Así presentado, el caso no significa absolutamente nada, porque Santiago,
José y Jesús eran los tres nombres más habituales entre los judíos de aquella
época, de modo que existen cientos de osarios en los que figuran esos mismos
nombres. La única forma de poder atribuírselo a la familia de José, el
carpintero de Nazaret, habría sido la referencia a
la tumba familiar en la que había sido hallado el osario, cosa que se
desconoce o ha sido ocultada deliberadamente. La Agencia Israelita de las Antigüedades, sospechando el fraude
de este pretendido descubrimiento, encargó a una comisión de expertos el
estudio del caso, y el resultado fue el que tenía que ser: el osario era
auténtico, pero la inscripción primitiva había sido retocada con partes
cursivas en las que la Comisión descubrió que faltaba la pátina original
causada por el tiempo, la cual había sido imitada con procedimientos de
envejecimiento artificial. En definitiva, un fraude intencionado. Y en todo
caso, un tal
Santiago, entre los miles de judíos llamados Santiago, que coincidió en tener
por padre a un tal José, entre los miles de judíos llamados José, y por
hermano a un tal Jesús, entre los miles de judíos llamados Jesús, ni es
noticia ni nada puede probar. La segunda historia de este tipo es la que ya te he anunciado
como la más pintoresca y ridícula, tanto que me ha sugerido este título El milagro inverso, porque si
milagrosa fue la resurrección de Jesús después de muerto, no menos milagrosa
sería su pretendida supervivencia, a pesar de tan terrible martirio. Esta
fiebre milagrosa, pero al revés, de quienes fabulan con una supuesta vida
posterior de Jesús después de resistir la espantosa tragedia del Calvario,
resulta tan inaudita, tan delirantemente inaudita que, por fortuna, no echa
raíces. Negar el carácter milagroso de la resurrección de Jesús y, sin embargo,
suponer lo que aún es mucho más milagroso, a saber: que resistió la prueba y
decidió llevar una segunda vida tan misteriosa como opuesta a la primera,
pertenece realmente al género novelesco, quizás bajo el título que mejor le
cuadra: El milagro inverso Te parecerá increíble por disparatado, pero tesis en contra del
fallecimiento de Jesús en la cruz ha habido varias y de todos los tipos. La
mayoría son simples patrañas ateístas, pero también las hay
“bienintencionadas”. A partir del siglo XVIII, el Siglo de las luces, el siglo del
racionalismo, algunos intelectuales como Dios manda, aunque aceptando la
historia del Nazareno, se han negado a aceptar el hecho cumbre, el de la
resurrección del cuerpo de un muerto en la tumba, y se han esforzado (nunca
mejor empleado este vocablo) en fabricar razonamientos pseudocientíficos
en pos de explicar el suceso como un simple estado de shock
o de coma, de muerte aparente, del cual se recuperaría luego el crucificado
con los cuidados y la complicidad inevitable de algunas personas. ¿Quiénes
serían estas personas, estos cómplices de hecho tan notorio? Estarás pensando que, sin duda, estos cómplices encubridores
serían sus propios seguidores, los discípulos. Es lo lógico. Pues no. Hasta
ahí llega el absurdo entramado pseudocientífico.

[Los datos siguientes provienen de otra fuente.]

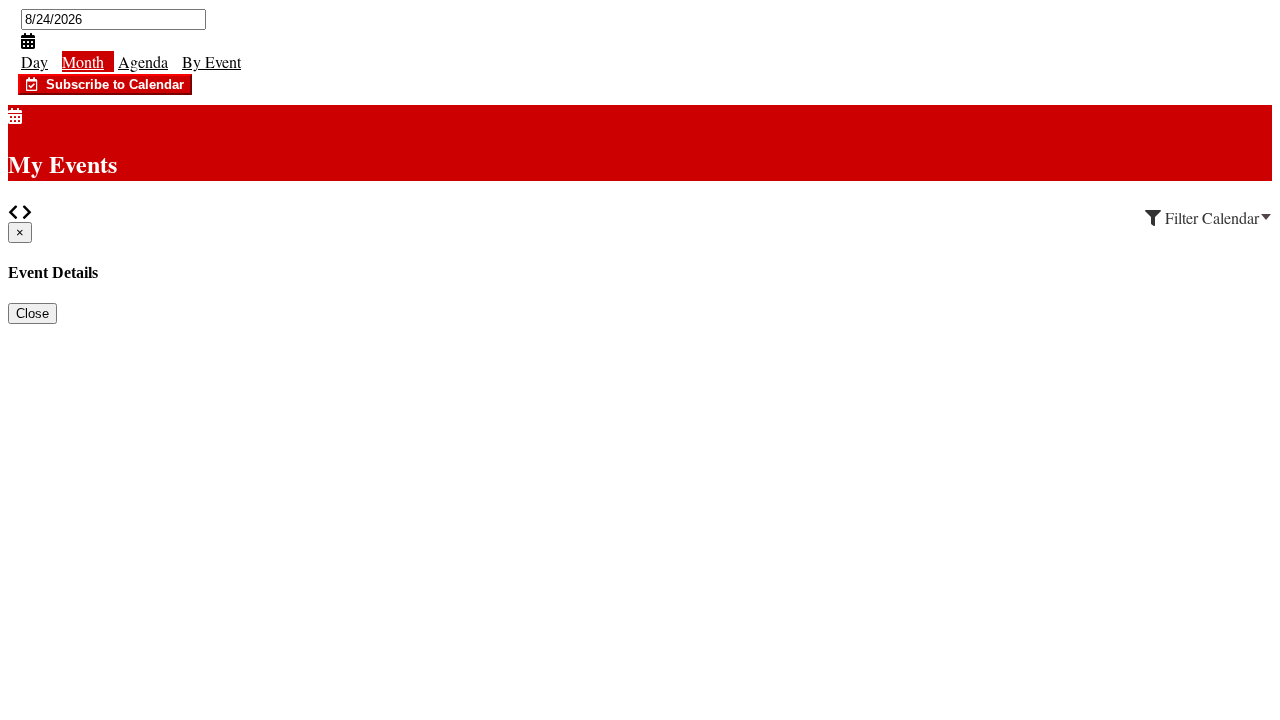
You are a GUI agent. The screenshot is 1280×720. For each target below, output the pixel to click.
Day (34, 61)
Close (32, 313)
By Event (211, 61)
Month (83, 61)
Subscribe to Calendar (111, 84)
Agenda (143, 61)
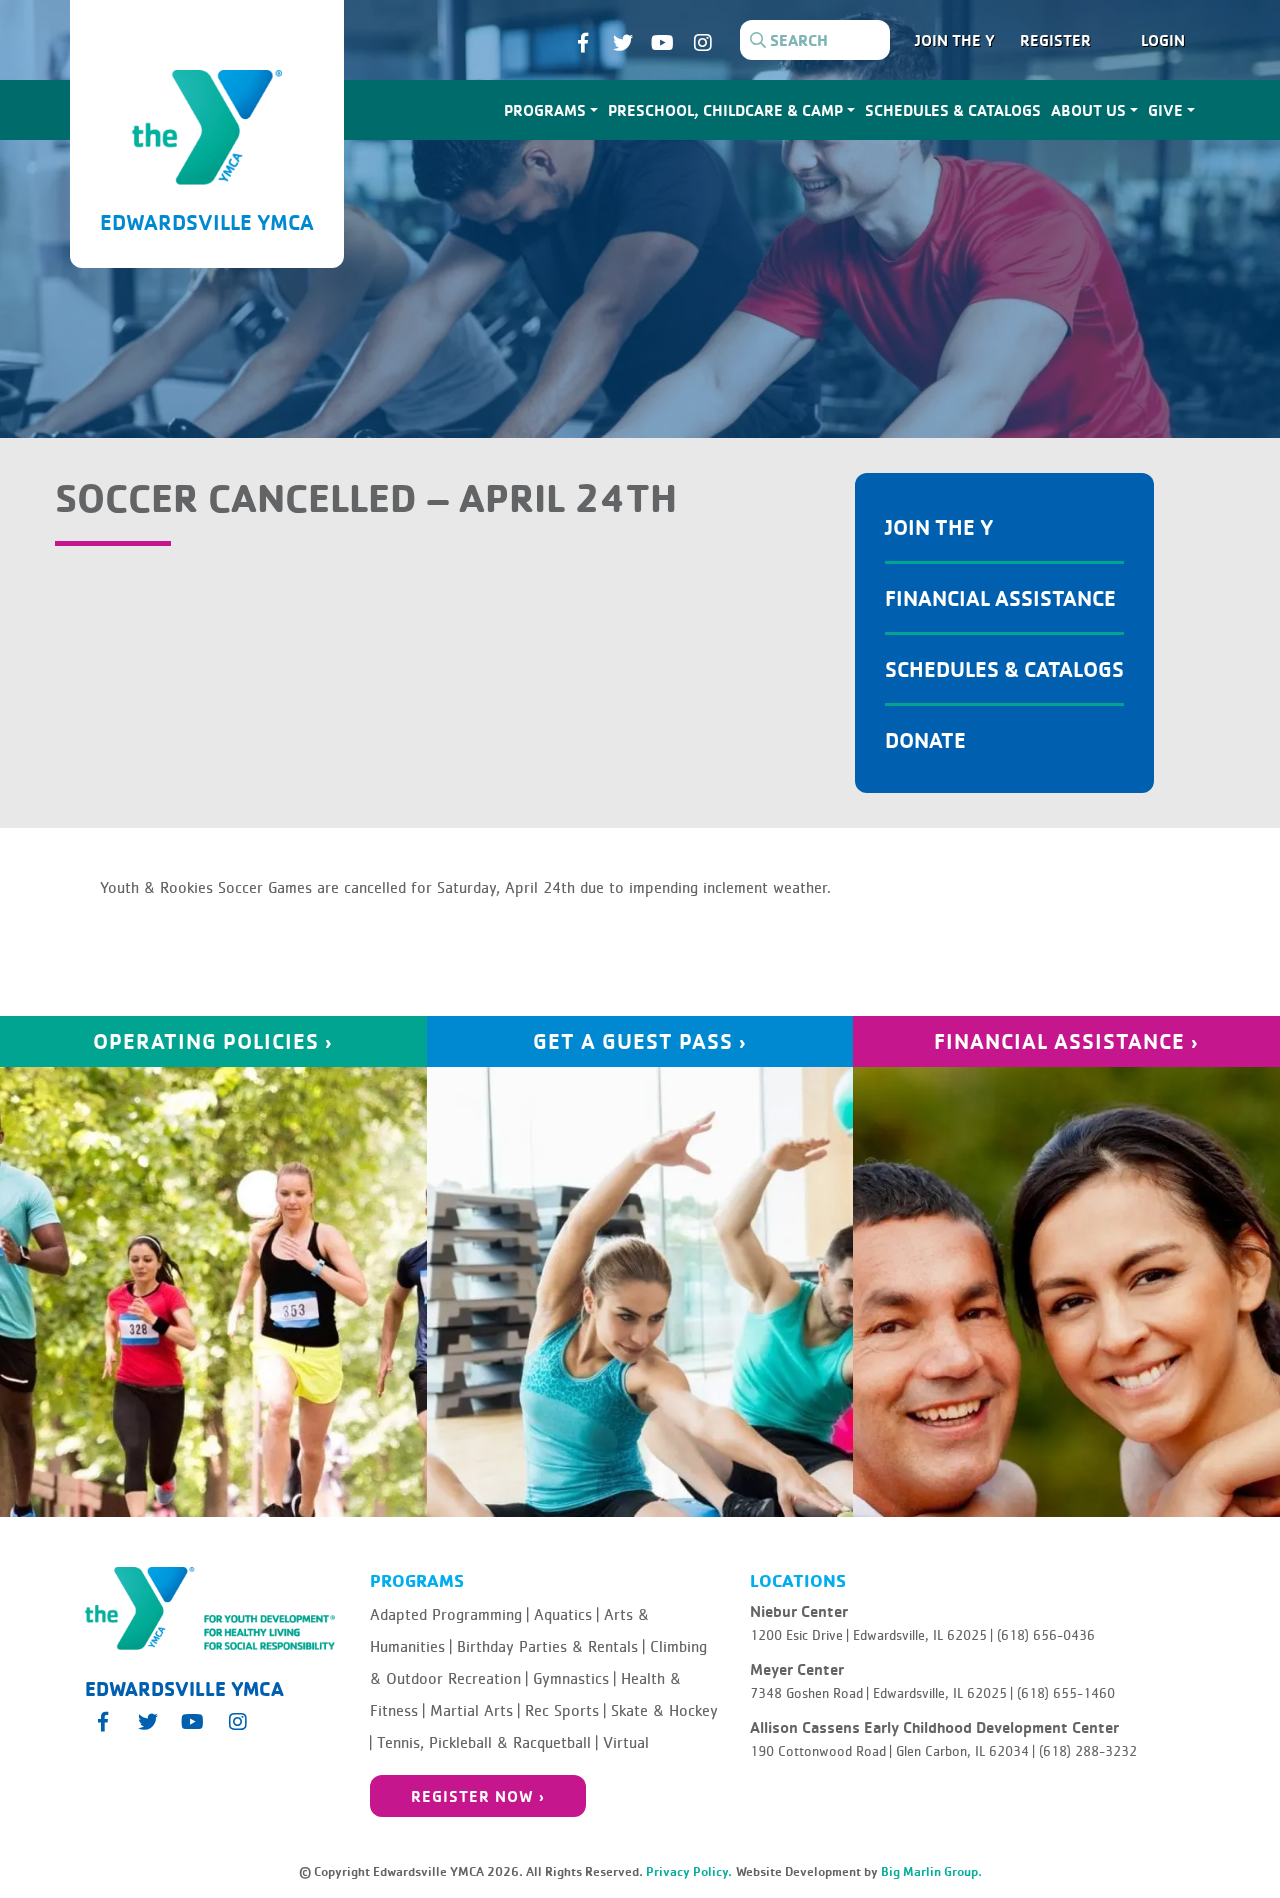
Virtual (626, 1743)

Según el señor Miguel Lorente, que es doctor en medicina y cirugía, médico
forense, profesor de medicina legal en
la Universidad de Granada y no sé cuántas cosas más, esa serie de adeptos que
llevaron a efecto la tarea de ocultar, cuidar y sanar el cuerpo de Jesús,
después de la crucifixión, fueron los del “Grupo de José de Arimatea”, grupo inventado ad hoc
para poder dar cobertura a su rocambolesca tesis. Adjudicar a los propios
apóstoles esa tarea, en contra de cuanto se dice en los Evangelios,
resultaría demasiado increíble. Según el señor Lorente, todos los encuentros
con los discípulos que se narran a partir de la crucifixión no fueron los de
un Jesús muerto y resucitado, sino los de un Jesús vivo y convaleciente, al
parecer con una salud tan prodigiosa que, ya al día siguiente mismo de la
brutal crucifixión, estaba en condiciones físicas de hacerse el encontradizo
con sus seguidores (Emaús). Y esto lo dice nada
menos que un médico. Bajo la vitola de los que supongo bien ganados títulos
académicos, este señor, que lleva un tiempo hurgando en esa tonta patraña de
la supervivencia de Cristo a la crucifixión, retuerce las interpretaciones
médicas hasta hacerlas encajar con calzador en su obstinada pretensión,
consistente en que Cristo no murió en la cruz. Lo malo es que, como él mismo
reconoce, esta empecinada pretensión ya le fue rechazada en la Conferencia
Internacional de Ohio, en 2008, en la cual los demás científicos se opusieron
a sus increíbles planteamientos. Pero antes de entrar en ellos, es preciso
que conozcas algunos fenómenos esenciales sobre lo que ocurre con un cuerpo,
una vez que muere, según lo que el propio autor, el doctor Lorente, expone en
su libro, de donde lo tomo de forma resumida. 1) Rigor mortis.-
Inmediatamente después de la muerte de un cuerpo vivo se produce una flacidez
muscular y, consiguientemente, flacidez también de los miembros, que a las
dos horas aproximadamente se transforma en lo contrario, una contracción
violenta, conocida como rigidez
cadavérica, que alcanza su mayor grado a las veinticuatro horas y que
comienza a desaparecer al segundo día. 2)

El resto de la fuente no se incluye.